After finding the line that includes "Where should I click to: Select" in the records below, transcribe it and each line after it through the last, exactly, and add nothing.

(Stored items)
+ + + + + + +

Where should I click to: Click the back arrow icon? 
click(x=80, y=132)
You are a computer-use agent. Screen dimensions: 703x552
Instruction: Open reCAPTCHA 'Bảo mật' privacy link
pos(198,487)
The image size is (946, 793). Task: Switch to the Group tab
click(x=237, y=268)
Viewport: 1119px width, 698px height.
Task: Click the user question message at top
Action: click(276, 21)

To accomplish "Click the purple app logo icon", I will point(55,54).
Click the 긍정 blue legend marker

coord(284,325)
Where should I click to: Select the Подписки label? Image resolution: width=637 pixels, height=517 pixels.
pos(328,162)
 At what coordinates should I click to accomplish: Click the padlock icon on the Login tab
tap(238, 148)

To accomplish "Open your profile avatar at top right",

+ + + + + + +

Worked solution:
Where should I click to: Select the Подписки label? Image resolution: width=637 pixels, height=517 pixels.
pos(328,162)
 At what coordinates should I click to accomplish: Click the padlock icon on the Login tab
tap(238, 148)

To accomplish "Open your profile avatar at top right",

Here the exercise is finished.